Zijn publiek weigert bewust daardoor heen te prikken, laat zich compleet voor de gek houden en beleeft kennelijk een zeer genoegelijke avond. Maar prik je wel door de slimme trucages van Herman van Veen heen, dan is een avond van Veen een verloren avond.

Zijn nieuwe programma „Herman van Veen", gisteravond vond in het Circustheater de Haagse première plaats, maakt daarop geen uitzondering. Begrijpelijk, want Herman van Veen kan natuurlijk niet meer anders en zijn publiek verwacht niet meer anders.

Dat dit alleen maar kan leiden tot herhalingen werd gisteravond al heel snel duidelijk. Geleuter over geluk („Ben je gelukkig .. Oh, je hebt een kleuren- tv"), grote en kleine problemen. ouders en kinderen, materialisme, emoties, menselijke verhoudingen, kortom Van Veen trok weer eens stevig alle cliché-registers open. Zijn onbegrijpelijke beeldspraken, vergelijkingen en associaties (dit keer van een rebelse washand tot Goethes „Erlkönig") zijn inhoudelijk gezien volstrekste wartaal volgens het bekende, uitgekauwde Herman van Veen-concept.

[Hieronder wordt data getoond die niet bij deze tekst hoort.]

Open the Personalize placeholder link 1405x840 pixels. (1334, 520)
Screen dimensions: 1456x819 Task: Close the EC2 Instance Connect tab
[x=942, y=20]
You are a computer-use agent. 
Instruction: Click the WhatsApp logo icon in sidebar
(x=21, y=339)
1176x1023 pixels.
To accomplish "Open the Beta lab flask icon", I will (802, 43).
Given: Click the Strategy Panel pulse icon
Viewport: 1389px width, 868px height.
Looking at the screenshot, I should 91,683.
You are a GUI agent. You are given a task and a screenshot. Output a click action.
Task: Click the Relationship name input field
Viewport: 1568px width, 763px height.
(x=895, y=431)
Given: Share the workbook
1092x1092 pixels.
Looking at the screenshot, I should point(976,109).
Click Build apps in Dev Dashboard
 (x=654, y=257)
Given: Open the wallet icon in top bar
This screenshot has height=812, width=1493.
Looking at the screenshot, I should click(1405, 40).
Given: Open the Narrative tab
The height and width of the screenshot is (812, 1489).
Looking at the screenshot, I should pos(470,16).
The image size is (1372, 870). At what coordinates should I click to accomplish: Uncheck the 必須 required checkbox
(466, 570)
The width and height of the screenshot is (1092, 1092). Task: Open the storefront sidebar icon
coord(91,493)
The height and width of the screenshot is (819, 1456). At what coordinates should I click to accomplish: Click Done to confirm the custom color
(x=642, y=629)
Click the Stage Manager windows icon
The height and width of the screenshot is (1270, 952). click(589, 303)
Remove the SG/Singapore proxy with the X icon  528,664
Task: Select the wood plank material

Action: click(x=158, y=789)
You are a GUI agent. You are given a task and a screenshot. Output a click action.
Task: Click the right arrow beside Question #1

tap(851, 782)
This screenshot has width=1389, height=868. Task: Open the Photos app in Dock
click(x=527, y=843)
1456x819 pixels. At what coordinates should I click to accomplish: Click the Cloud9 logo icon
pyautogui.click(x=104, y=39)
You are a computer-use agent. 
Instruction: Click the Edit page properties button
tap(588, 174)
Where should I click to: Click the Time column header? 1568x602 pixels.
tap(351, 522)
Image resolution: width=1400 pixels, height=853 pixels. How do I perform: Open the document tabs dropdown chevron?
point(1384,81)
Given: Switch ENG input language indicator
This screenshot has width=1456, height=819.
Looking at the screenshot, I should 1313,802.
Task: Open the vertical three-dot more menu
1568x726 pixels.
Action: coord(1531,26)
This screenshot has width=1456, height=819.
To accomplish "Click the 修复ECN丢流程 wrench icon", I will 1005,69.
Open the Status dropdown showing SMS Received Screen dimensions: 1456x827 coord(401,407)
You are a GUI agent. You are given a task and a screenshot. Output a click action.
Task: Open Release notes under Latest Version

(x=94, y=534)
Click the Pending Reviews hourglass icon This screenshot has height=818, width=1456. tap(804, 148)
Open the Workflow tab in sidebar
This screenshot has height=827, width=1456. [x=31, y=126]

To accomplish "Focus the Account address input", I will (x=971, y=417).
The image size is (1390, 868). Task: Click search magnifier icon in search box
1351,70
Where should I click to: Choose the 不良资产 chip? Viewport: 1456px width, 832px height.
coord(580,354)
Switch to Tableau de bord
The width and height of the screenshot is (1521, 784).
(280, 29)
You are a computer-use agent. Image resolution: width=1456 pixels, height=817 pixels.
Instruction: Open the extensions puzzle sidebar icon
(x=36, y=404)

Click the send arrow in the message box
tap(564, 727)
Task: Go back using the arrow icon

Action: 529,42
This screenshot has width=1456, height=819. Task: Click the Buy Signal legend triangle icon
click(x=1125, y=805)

Wartaal die weliswaar zeer levendig en overtuigend door Van Veen wordt uitgesproken, maar natuurlijk wel pure wartaal blijft. Je maakt natuurlijk best wel wat goed met die presentatie, maar bij lange na niet voldoende om „Herman van Veen een aanvaardbare show te noemen. Anders ligt dat met het muzikale gedeelte, waarin pianist/organist Erik van der Wurff en gitarist Harry Sacksioni de belangrijkste rollen voor hun rekening nemen. Herman van Veen komt als muzikant ook beter tot zijn recht maar faalt als hij zich weer op zijn veel te langdradige monologen stort. '

„Herman van Veen" is daarom een kolderprogramma van de allersaaiste soort geworden dat bewijst dat van Veens destijd unieke visie op het theater en zijn mogelijkheden, allang niet meer origineel is.